A certain employee who usually works from his home several hundred miles away is here for a few days. He is becoming more and more apt to fly off the handle at the smallest of things. He got into town last night and I ran into him. Within about three minutes, he was out of control and yelling at me when all I did was make a comment about us needing to backup certain data on a computer. This was far worse than the next to last time he was here and last time was a disaster.

The last time he was here was over Christmas. I just saw him out of the corner of my eye a couple of times. He was gone before I knew it.
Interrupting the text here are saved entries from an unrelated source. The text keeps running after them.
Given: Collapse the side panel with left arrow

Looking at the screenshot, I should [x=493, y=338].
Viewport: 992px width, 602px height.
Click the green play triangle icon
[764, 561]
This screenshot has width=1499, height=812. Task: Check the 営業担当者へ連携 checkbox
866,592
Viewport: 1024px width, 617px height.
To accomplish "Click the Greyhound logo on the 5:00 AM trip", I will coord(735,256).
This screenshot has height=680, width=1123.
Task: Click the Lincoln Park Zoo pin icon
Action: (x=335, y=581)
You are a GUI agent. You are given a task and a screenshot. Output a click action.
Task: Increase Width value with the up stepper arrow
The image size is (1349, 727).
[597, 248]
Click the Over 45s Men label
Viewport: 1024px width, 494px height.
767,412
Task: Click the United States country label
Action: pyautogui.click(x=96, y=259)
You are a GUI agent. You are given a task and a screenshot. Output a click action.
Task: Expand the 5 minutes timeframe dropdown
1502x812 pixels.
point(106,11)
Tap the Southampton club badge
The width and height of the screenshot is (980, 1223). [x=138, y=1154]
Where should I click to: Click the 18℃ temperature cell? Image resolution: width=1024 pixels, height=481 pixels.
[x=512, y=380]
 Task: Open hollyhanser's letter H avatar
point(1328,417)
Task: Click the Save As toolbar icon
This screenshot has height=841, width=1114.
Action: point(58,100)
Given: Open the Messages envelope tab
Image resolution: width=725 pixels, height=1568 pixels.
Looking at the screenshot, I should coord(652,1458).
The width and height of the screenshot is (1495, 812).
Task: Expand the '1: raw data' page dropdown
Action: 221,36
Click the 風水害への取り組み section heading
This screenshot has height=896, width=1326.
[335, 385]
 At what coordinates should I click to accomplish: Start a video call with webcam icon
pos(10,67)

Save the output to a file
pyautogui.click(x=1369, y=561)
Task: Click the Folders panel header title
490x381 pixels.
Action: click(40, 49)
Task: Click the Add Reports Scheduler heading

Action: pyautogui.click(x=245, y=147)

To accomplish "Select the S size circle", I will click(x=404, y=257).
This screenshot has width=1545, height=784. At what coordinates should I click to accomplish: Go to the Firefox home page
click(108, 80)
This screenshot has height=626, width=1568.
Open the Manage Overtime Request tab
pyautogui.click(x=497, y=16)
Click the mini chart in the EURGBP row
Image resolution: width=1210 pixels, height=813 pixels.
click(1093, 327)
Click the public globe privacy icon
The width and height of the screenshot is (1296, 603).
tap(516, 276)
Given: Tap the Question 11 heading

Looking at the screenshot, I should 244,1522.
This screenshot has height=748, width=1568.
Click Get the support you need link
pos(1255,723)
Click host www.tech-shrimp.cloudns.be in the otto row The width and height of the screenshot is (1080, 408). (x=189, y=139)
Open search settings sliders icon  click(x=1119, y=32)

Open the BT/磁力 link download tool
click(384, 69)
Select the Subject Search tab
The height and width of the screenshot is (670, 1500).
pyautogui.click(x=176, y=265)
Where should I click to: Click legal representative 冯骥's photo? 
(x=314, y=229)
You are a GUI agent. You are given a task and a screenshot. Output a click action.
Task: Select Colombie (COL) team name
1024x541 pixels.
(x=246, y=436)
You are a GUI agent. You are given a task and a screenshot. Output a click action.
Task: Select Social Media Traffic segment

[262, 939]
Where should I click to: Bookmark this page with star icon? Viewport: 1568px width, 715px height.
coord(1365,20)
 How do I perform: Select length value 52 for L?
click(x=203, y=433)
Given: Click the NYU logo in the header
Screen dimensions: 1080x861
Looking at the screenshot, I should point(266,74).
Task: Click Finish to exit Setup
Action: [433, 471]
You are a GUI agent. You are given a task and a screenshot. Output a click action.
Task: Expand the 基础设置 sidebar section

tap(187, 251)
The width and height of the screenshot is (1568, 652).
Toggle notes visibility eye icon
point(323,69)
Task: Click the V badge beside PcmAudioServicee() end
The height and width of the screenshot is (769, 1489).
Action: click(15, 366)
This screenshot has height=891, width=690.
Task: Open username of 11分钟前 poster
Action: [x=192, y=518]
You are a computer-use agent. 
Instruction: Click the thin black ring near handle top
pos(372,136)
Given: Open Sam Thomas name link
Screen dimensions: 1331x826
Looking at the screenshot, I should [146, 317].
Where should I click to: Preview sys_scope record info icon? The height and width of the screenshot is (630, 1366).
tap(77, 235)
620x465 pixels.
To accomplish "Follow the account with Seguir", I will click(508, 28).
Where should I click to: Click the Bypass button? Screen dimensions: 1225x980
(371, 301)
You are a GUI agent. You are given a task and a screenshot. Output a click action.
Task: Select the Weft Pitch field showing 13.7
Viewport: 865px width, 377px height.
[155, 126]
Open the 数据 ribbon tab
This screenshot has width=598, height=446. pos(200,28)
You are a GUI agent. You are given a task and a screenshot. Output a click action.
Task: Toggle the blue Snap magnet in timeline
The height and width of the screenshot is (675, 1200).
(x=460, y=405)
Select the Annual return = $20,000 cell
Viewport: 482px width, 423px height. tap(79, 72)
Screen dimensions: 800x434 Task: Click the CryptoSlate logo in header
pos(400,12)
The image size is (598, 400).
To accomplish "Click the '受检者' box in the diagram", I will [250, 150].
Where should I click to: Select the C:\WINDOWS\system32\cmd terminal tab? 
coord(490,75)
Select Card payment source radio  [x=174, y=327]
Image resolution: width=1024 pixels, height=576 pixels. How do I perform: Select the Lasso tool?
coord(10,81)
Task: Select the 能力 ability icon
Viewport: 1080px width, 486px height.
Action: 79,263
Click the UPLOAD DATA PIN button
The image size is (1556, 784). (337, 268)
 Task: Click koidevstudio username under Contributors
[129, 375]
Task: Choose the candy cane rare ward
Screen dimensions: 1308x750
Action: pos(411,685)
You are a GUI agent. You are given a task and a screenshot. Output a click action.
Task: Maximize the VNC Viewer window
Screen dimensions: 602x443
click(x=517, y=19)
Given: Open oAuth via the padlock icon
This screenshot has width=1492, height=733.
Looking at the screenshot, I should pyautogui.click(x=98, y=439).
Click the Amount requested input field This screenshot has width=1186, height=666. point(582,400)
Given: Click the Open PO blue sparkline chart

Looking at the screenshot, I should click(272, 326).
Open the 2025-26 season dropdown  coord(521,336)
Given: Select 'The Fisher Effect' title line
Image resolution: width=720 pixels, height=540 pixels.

The next to last time he was here, he was cooking spaghetti for him and his grandfather in the kitchen in the back of the office building. He was using a cooking pot that is much too small for spaghetti (hint: use the largest cooking pot you have for the best results) and when he put the spaghetti in the pot, he just left it there sticking out of the boiling water and made no effort to try to get it all in the water so that it would be as consistent as possible. All I did was suggest that he push the spaghetti in the water so that it would cook more consistently and he went into a screaming fit. His grandfather looked rather puzzled and apologetic about the tantrum.

It doesn't help at all that I hate to tiptoe around anyone. I tend to say what I have to say and that would definitely push him into a rage.

I was talking to one of the women who works here and she said that she is getting more and more scared of him.

I'm seriously hoping to avoid him the rest of the time he is here. I'm hoping that by working all night and then going to sleep, I can minimize any chances of future encounters with him. He can't go home soon enough to suit me.


He already left!

I have no idea why he drove all that distance without doing anything.